Short task:
Reproduce verbatim the lines of the data from the one containing "Given: Click the février 2020 chart title" through the end of the data, inclusive, omitting the pictures.

= = = = =

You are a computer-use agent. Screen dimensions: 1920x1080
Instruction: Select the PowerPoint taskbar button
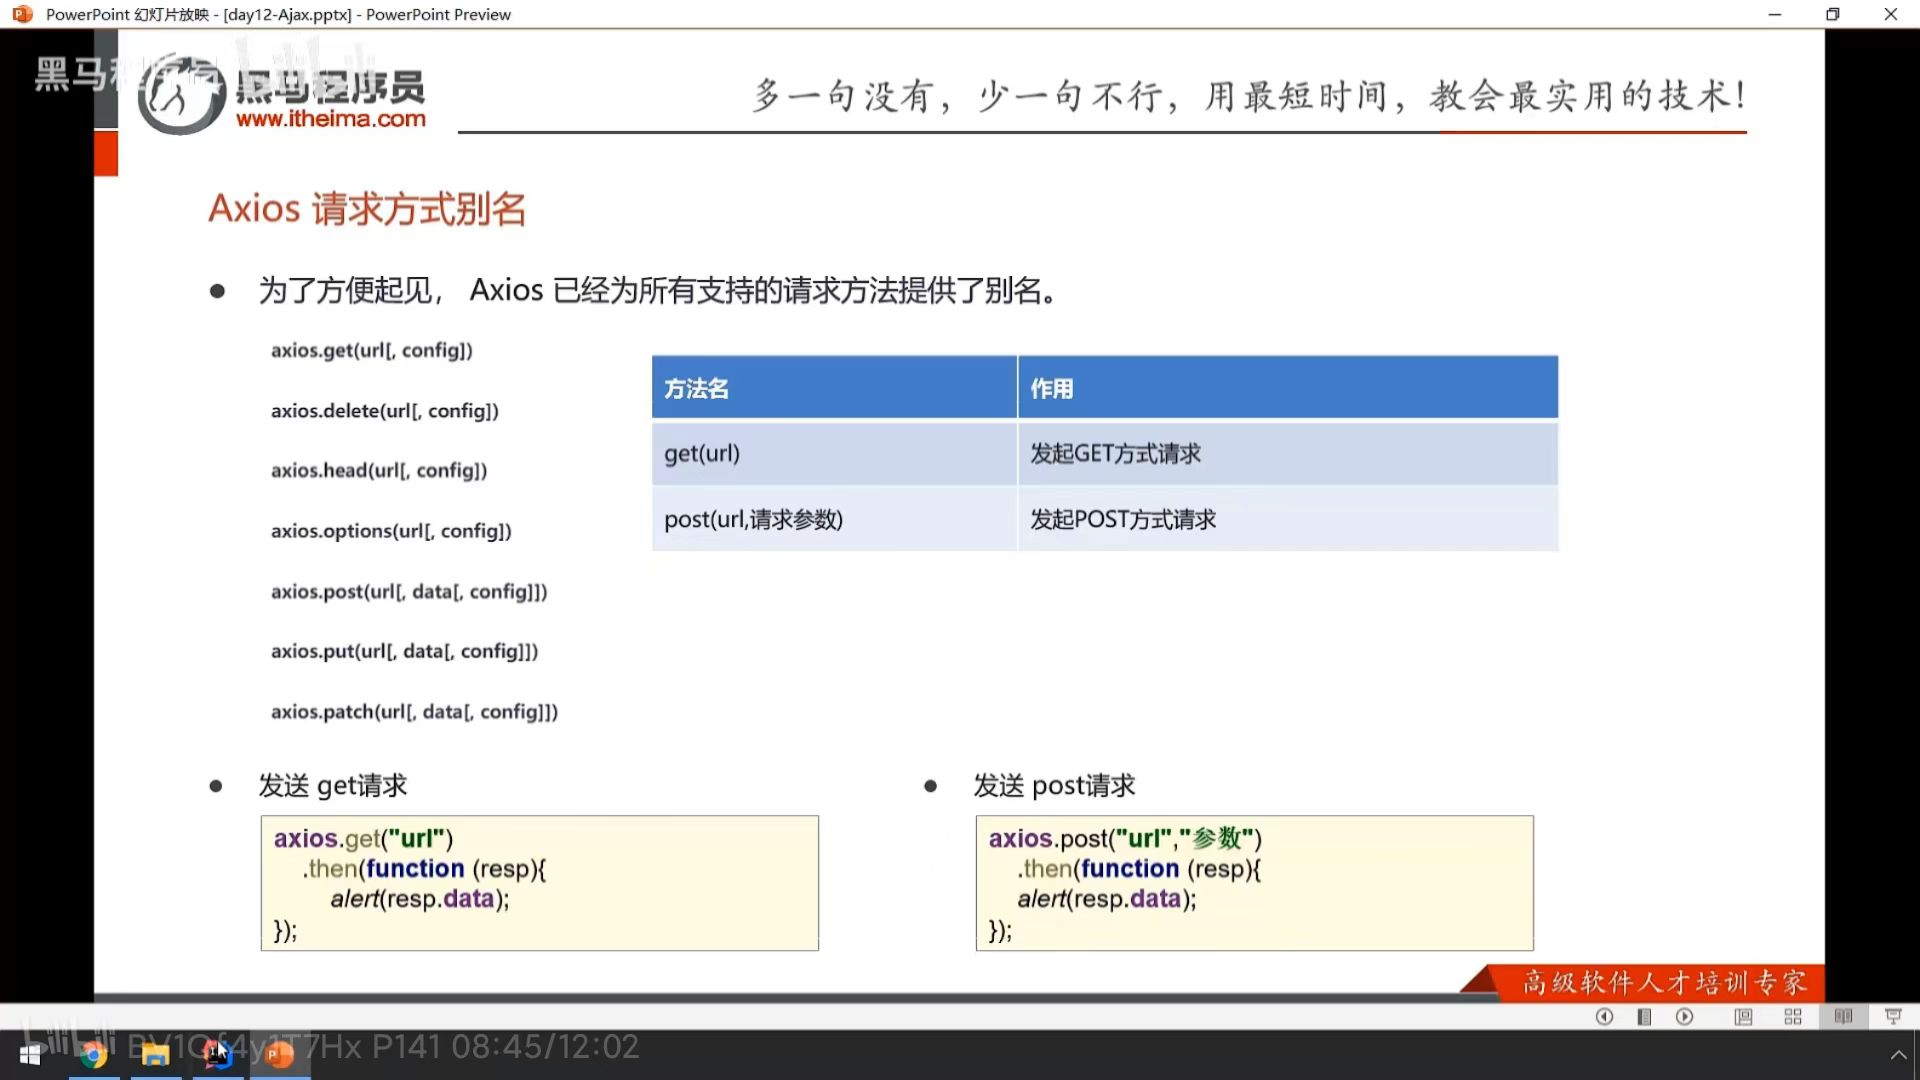(x=280, y=1054)
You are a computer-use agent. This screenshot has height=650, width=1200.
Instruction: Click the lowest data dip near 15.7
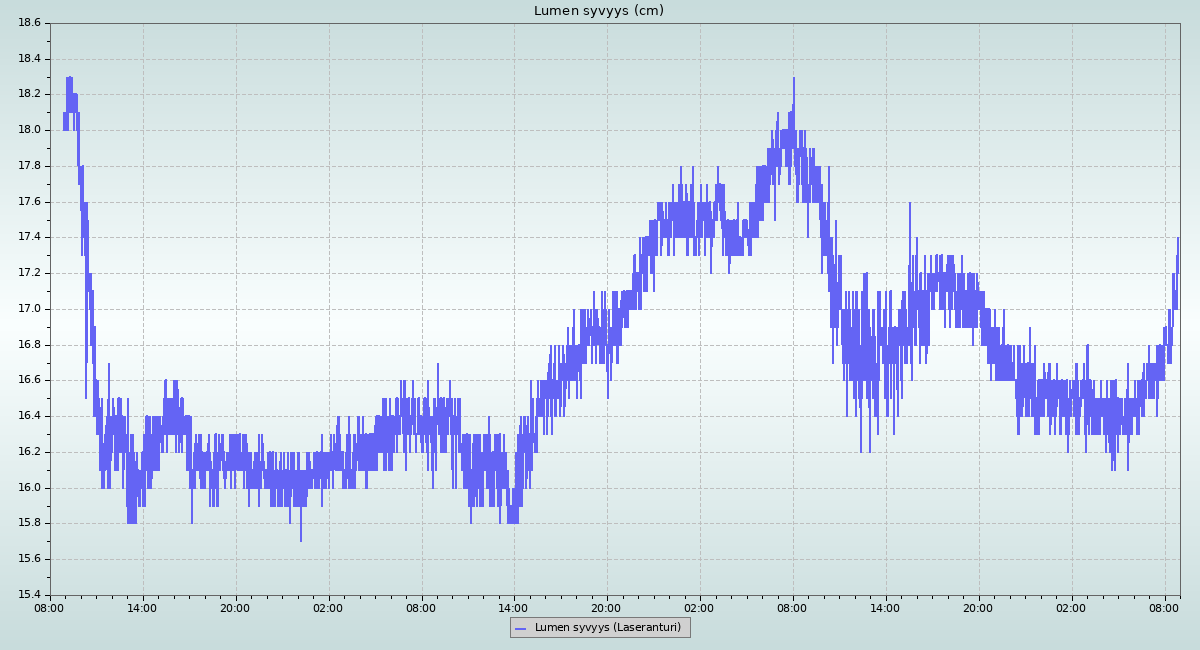301,540
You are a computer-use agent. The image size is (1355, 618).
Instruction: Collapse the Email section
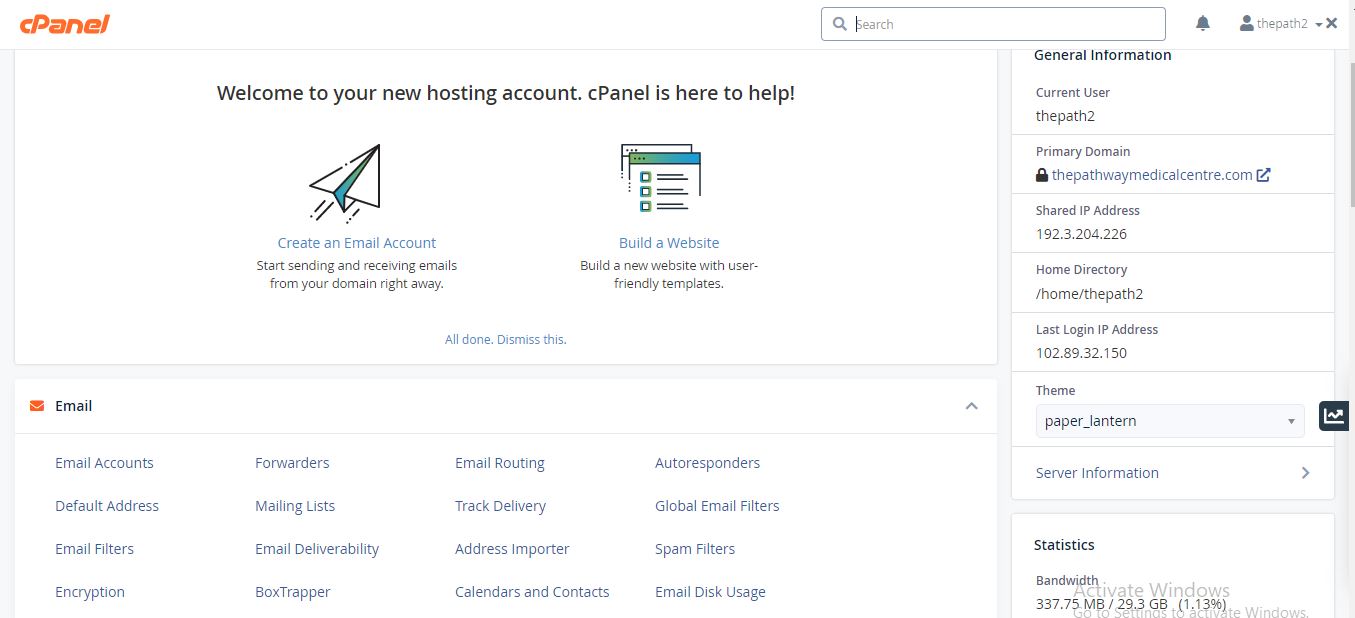point(971,406)
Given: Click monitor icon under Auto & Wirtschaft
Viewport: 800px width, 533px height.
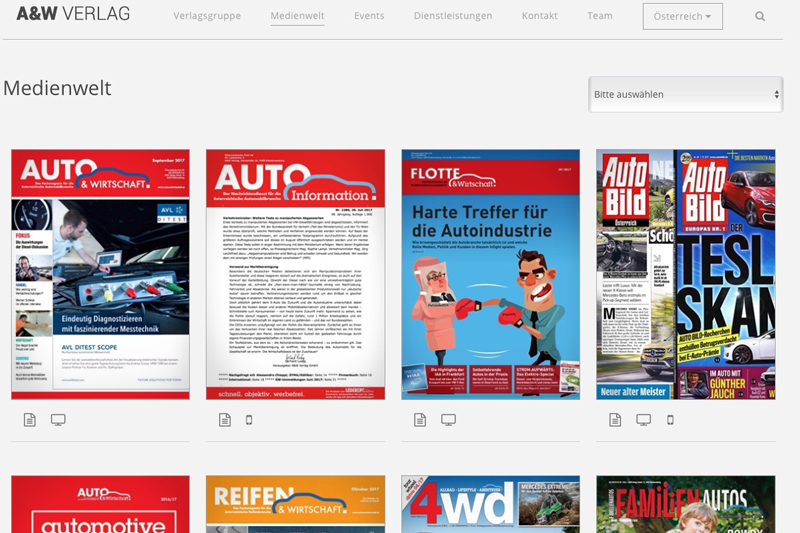Looking at the screenshot, I should [x=58, y=420].
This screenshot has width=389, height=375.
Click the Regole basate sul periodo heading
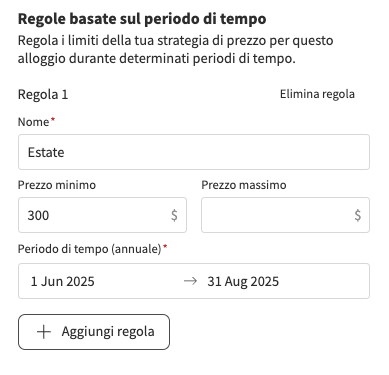tap(142, 19)
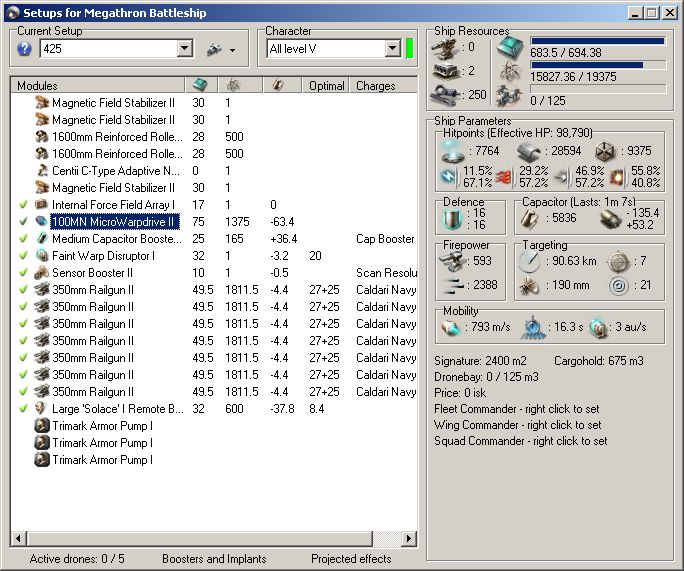Image resolution: width=684 pixels, height=571 pixels.
Task: Click the CPU chip icon in Ship Resources
Action: tap(509, 46)
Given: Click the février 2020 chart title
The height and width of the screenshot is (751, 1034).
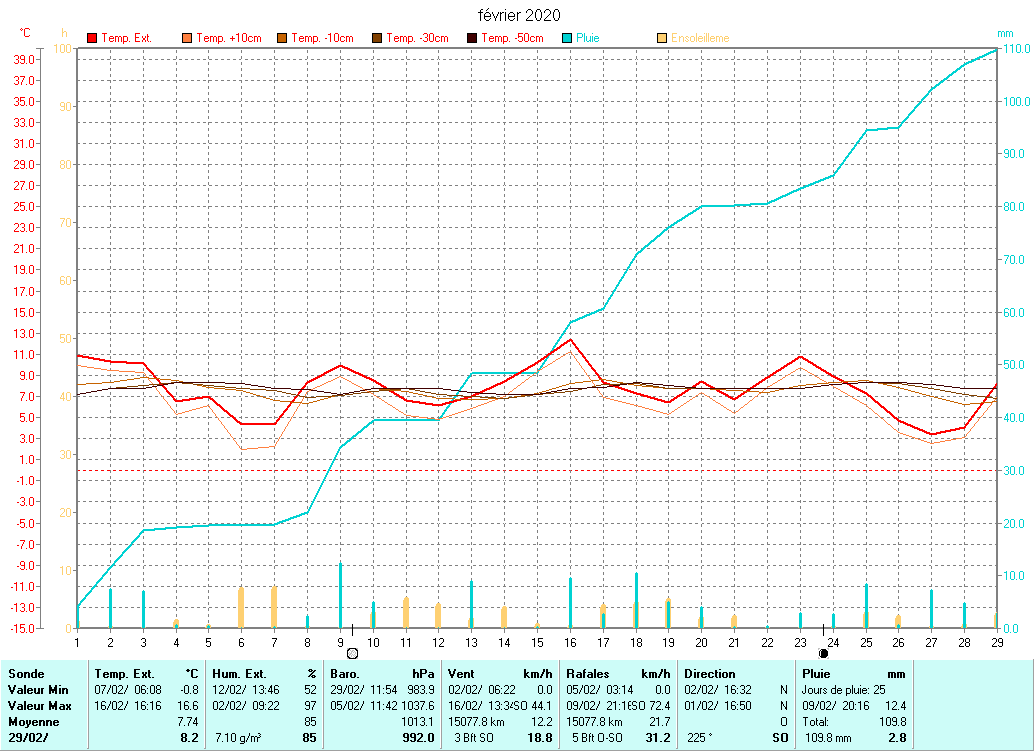Looking at the screenshot, I should coord(517,15).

= = = = =

Full answer:
Given: Click the février 2020 chart title
The height and width of the screenshot is (751, 1034).
Looking at the screenshot, I should coord(517,15).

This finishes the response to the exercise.